● **EXCERPTED DATA**:
+===+

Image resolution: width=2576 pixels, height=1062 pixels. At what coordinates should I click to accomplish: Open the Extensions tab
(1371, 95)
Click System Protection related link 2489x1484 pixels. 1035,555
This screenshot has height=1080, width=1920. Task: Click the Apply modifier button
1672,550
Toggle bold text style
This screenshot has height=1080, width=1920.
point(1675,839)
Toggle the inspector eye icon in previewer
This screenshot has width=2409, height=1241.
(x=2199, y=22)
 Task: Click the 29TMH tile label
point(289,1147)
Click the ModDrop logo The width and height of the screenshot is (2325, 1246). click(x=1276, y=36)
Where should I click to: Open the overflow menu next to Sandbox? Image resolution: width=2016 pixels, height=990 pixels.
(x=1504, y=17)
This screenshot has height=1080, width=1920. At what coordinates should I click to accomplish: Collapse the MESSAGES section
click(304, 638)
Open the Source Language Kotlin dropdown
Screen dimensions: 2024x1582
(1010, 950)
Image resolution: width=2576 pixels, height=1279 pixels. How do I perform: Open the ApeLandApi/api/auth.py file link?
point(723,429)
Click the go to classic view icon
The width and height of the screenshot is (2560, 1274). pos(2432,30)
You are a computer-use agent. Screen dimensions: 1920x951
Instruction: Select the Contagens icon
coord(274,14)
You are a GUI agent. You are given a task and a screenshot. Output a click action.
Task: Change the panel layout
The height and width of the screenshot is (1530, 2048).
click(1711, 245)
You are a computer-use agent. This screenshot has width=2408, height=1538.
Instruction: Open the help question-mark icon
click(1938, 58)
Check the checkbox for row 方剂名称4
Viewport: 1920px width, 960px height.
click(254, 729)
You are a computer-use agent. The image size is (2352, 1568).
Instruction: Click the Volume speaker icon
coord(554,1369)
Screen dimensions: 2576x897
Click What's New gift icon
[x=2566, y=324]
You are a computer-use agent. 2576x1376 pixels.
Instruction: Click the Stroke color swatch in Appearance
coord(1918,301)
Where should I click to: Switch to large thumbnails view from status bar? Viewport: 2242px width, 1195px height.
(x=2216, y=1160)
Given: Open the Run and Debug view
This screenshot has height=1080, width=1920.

+===+

● **WHAT YOU WILL DO**:
A verbatim transcription is required of the lines from the one with "You are a computer-use agent. Screen" through the final line of the entries above, and of nothing else.

● **TASK RESPONSE**:
You are a computer-use agent. Screen dimensions: 1920x951
Instruction: Select the Contagens icon
coord(274,14)
You are a GUI agent. You are given a task and a screenshot. Output a click action.
Task: Change the panel layout
The height and width of the screenshot is (1530, 2048).
click(1711, 245)
You are a computer-use agent. This screenshot has width=2408, height=1538.
Instruction: Open the help question-mark icon
click(1938, 58)
Check the checkbox for row 方剂名称4
Viewport: 1920px width, 960px height.
click(254, 729)
You are a computer-use agent. The image size is (2352, 1568).
Instruction: Click the Volume speaker icon
coord(554,1369)
Screen dimensions: 2576x897
Click What's New gift icon
[x=2566, y=324]
You are a computer-use agent. 2576x1376 pixels.
Instruction: Click the Stroke color swatch in Appearance
coord(1918,301)
Where should I click to: Switch to large thumbnails view from status bar? Viewport: 2242px width, 1195px height.
(x=2216, y=1160)
Given: Open the Run and Debug view
This screenshot has height=1080, width=1920.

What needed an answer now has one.